• **PROBLEM STATEMENT**: Restate every entry word for word.

• **THE DATA**:
+-------+

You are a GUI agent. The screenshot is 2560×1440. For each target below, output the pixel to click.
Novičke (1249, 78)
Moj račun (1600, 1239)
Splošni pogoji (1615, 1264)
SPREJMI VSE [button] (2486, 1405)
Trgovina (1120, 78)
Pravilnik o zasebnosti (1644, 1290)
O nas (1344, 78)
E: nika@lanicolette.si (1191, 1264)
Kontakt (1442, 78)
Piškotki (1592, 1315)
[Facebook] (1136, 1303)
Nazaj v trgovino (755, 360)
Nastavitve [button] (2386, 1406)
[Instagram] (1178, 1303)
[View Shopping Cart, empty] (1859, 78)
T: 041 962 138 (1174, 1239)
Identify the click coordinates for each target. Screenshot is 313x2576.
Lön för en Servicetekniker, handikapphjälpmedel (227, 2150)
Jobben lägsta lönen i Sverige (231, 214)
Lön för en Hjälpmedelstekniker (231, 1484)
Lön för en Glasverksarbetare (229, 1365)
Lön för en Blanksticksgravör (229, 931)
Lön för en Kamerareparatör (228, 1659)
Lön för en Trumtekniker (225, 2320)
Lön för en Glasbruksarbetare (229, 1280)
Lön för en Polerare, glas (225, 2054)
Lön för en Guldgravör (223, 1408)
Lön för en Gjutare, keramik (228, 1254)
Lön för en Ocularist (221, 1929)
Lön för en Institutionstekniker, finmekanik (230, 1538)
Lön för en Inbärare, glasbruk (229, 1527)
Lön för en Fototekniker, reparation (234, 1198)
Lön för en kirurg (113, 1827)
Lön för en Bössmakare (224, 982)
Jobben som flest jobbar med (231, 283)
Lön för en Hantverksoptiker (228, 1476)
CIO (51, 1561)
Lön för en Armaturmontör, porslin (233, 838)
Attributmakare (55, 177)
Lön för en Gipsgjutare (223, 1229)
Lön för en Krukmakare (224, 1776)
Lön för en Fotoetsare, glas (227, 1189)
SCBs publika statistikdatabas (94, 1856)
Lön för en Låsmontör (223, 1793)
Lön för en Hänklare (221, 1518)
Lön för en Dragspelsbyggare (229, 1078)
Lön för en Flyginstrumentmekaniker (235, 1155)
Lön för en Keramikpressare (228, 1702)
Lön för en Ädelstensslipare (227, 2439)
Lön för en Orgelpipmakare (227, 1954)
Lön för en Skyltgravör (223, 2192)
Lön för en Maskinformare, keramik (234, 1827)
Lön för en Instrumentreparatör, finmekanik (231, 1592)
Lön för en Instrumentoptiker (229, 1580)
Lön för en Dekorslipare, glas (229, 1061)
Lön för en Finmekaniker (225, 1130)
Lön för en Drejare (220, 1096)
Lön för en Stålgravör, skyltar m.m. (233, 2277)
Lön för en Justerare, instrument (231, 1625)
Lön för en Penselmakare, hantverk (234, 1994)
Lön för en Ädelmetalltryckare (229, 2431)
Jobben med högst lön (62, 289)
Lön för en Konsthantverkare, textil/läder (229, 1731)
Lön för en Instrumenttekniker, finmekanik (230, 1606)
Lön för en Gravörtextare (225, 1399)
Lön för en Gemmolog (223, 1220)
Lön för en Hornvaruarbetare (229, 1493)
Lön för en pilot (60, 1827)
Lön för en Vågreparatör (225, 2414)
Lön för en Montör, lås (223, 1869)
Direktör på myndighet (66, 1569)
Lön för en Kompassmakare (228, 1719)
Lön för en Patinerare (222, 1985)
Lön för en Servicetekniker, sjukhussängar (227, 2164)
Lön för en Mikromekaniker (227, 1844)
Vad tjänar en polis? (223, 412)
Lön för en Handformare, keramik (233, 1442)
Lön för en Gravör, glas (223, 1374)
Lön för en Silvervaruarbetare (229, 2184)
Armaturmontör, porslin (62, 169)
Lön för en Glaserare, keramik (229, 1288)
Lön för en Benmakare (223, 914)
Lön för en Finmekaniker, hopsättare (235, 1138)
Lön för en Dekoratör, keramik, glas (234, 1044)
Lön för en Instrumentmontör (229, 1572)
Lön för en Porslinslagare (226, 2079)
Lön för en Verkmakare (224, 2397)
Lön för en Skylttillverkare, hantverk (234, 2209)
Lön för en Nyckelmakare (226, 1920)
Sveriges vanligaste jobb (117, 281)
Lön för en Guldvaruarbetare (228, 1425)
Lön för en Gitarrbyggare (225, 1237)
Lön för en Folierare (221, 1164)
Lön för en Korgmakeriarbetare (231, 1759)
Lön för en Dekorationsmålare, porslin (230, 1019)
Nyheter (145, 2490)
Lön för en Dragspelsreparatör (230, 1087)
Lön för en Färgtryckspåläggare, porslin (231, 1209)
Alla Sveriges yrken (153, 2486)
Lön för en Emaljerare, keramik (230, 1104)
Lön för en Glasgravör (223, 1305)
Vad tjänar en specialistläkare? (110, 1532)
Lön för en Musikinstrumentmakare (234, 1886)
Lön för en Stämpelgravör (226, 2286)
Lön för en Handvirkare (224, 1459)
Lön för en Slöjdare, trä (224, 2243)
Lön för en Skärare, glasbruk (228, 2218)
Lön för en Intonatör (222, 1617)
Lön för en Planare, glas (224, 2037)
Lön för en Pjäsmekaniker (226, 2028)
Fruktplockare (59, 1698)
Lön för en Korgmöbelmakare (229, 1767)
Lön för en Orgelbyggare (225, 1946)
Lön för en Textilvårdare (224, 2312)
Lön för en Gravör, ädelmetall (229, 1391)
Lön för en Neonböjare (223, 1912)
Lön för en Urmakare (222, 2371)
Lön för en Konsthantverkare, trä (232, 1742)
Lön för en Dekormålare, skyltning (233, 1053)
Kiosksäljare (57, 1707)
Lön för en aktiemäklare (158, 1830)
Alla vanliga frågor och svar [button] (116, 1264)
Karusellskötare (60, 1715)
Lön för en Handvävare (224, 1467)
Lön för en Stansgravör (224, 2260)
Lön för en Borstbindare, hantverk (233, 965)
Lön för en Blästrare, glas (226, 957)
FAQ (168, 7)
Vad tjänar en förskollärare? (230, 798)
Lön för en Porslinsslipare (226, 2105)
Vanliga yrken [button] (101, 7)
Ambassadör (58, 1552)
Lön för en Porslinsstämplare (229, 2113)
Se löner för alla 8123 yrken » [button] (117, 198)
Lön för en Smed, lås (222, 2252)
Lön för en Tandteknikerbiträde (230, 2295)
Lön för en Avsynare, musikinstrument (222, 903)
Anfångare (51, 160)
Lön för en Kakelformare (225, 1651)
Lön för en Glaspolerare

+-------+

• **TASK SOLUTION**:
You are a GUI agent. The screenshot is 2560×1440. For each target below, output the pixel to click.
Novičke (1249, 78)
Moj račun (1600, 1239)
Splošni pogoji (1615, 1264)
SPREJMI VSE [button] (2486, 1405)
Trgovina (1120, 78)
Pravilnik o zasebnosti (1644, 1290)
O nas (1344, 78)
E: nika@lanicolette.si (1191, 1264)
Kontakt (1442, 78)
Piškotki (1592, 1315)
[Facebook] (1136, 1303)
Nazaj v trgovino (755, 360)
Nastavitve [button] (2386, 1406)
[Instagram] (1178, 1303)
[View Shopping Cart, empty] (1859, 78)
T: 041 962 138 (1174, 1239)
Identify the click coordinates for each target. Screenshot is 313x2576.
Lön för en Servicetekniker, handikapphjälpmedel (227, 2150)
Jobben lägsta lönen i Sverige (231, 214)
Lön för en Hjälpmedelstekniker (231, 1484)
Lön för en Glasverksarbetare (229, 1365)
Lön för en Blanksticksgravör (229, 931)
Lön för en Kamerareparatör (228, 1659)
Lön för en Trumtekniker (225, 2320)
Lön för en Glasbruksarbetare (229, 1280)
Lön för en Polerare, glas (225, 2054)
Lön för en Guldgravör (223, 1408)
Lön för en Gjutare, keramik (228, 1254)
Lön för en Ocularist (221, 1929)
Lön för en Institutionstekniker, finmekanik (230, 1538)
Lön för en Inbärare, glasbruk (229, 1527)
Lön för en Fototekniker, reparation (234, 1198)
Lön för en kirurg (113, 1827)
Lön för en Bössmakare (224, 982)
Jobben som flest jobbar med (231, 283)
Lön för en Hantverksoptiker (228, 1476)
CIO (51, 1561)
Lön för en Armaturmontör, porslin (233, 838)
Attributmakare (55, 177)
Lön för en Gipsgjutare (223, 1229)
Lön för en Krukmakare (224, 1776)
Lön för en Fotoetsare, glas (227, 1189)
SCBs publika statistikdatabas (94, 1856)
Lön för en Låsmontör (223, 1793)
Lön för en Hänklare (221, 1518)
Lön för en Dragspelsbyggare (229, 1078)
Lön för en Flyginstrumentmekaniker (235, 1155)
Lön för en Keramikpressare (228, 1702)
Lön för en Ädelstensslipare (227, 2439)
Lön för en Orgelpipmakare (227, 1954)
Lön för en Skyltgravör (223, 2192)
Lön för en Maskinformare, keramik (234, 1827)
Lön för en Instrumentreparatör, finmekanik (231, 1592)
Lön för en Instrumentoptiker (229, 1580)
Lön för en Dekorslipare, glas (229, 1061)
Lön för en Finmekaniker (225, 1130)
Lön för en Drejare (220, 1096)
Lön för en Stålgravör, skyltar m.m. (233, 2277)
Lön för en Justerare, instrument (231, 1625)
Lön för en Penselmakare, hantverk (234, 1994)
Lön för en Ädelmetalltryckare (229, 2431)
Jobben med högst lön (62, 289)
Lön för en Konsthantverkare, textil/läder (229, 1731)
Lön för en Instrumenttekniker, finmekanik (230, 1606)
Lön för en Gravörtextare (225, 1399)
Lön för en Gemmolog (223, 1220)
Lön för en Hornvaruarbetare (229, 1493)
Lön för en pilot (60, 1827)
Lön för en Vågreparatör (225, 2414)
Lön för en Montör, lås (223, 1869)
Direktör på myndighet (66, 1569)
Lön för en Kompassmakare (228, 1719)
Lön för en Patinerare (222, 1985)
Lön för en Servicetekniker, sjukhussängar (227, 2164)
Lön för en Mikromekaniker (227, 1844)
Vad tjänar en polis? (223, 412)
Lön för en Handformare, keramik (233, 1442)
Lön för en Gravör, glas (223, 1374)
Lön för en Silvervaruarbetare (229, 2184)
Armaturmontör, porslin (62, 169)
Lön för en Glaserare, keramik (229, 1288)
Lön för en Benmakare (223, 914)
Lön för en Finmekaniker, hopsättare (235, 1138)
Lön för en Dekoratör, keramik, glas (234, 1044)
Lön för en Instrumentmontör (229, 1572)
Lön för en Porslinslagare (226, 2079)
Lön för en Verkmakare (224, 2397)
Lön för en Skylttillverkare, hantverk (234, 2209)
Lön för en Nyckelmakare (226, 1920)
Sveriges vanligaste jobb (117, 281)
Lön för en Guldvaruarbetare (228, 1425)
Lön för en Gitarrbyggare (225, 1237)
Lön för en Folierare (221, 1164)
Lön för en Korgmakeriarbetare (231, 1759)
Lön för en Dekorationsmålare, porslin (230, 1019)
Nyheter (145, 2490)
Lön för en Dragspelsreparatör (230, 1087)
Lön för en Färgtryckspåläggare, porslin (231, 1209)
Alla Sveriges yrken (153, 2486)
Lön för en Emaljerare, keramik (230, 1104)
Lön för en Glasgravör (223, 1305)
Vad tjänar en specialistläkare? (110, 1532)
Lön för en Musikinstrumentmakare (234, 1886)
Lön för en Stämpelgravör (226, 2286)
Lön för en Handvirkare (224, 1459)
Lön för en Slöjdare, trä (224, 2243)
Lön för en Skärare, glasbruk (228, 2218)
Lön för en Intonatör (222, 1617)
Lön för en Planare, glas (224, 2037)
Lön för en Pjäsmekaniker (226, 2028)
Fruktplockare (59, 1698)
Lön för en Korgmöbelmakare (229, 1767)
Lön för en Orgelbyggare (225, 1946)
Lön för en Textilvårdare (224, 2312)
Lön för en Gravör, ädelmetall (229, 1391)
Lön för en Neonböjare (223, 1912)
Lön för en Urmakare (222, 2371)
Lön för en Konsthantverkare, trä (232, 1742)
Lön för en Dekormålare, skyltning (233, 1053)
Kiosksäljare (57, 1707)
Lön för en aktiemäklare (158, 1830)
Alla vanliga frågor och svar [button] (116, 1264)
Karusellskötare (60, 1715)
Lön för en Handvävare (224, 1467)
Lön för en Stansgravör (224, 2260)
Lön för en Borstbindare, hantverk (233, 965)
Lön för en Blästrare, glas (226, 957)
FAQ (168, 7)
Vad tjänar en förskollärare? (230, 798)
Lön för en Porslinsslipare (226, 2105)
Vanliga yrken [button] (101, 7)
Ambassadör (58, 1552)
Lön för en Porslinsstämplare (229, 2113)
Se löner för alla 8123 yrken » [button] (117, 198)
Lön för en Smed, lås (222, 2252)
Lön för en Tandteknikerbiträde (230, 2295)
Lön för en Avsynare, musikinstrument (222, 903)
Anfångare (51, 160)
Lön för en Kakelformare (225, 1651)
Lön för en Glaspolerare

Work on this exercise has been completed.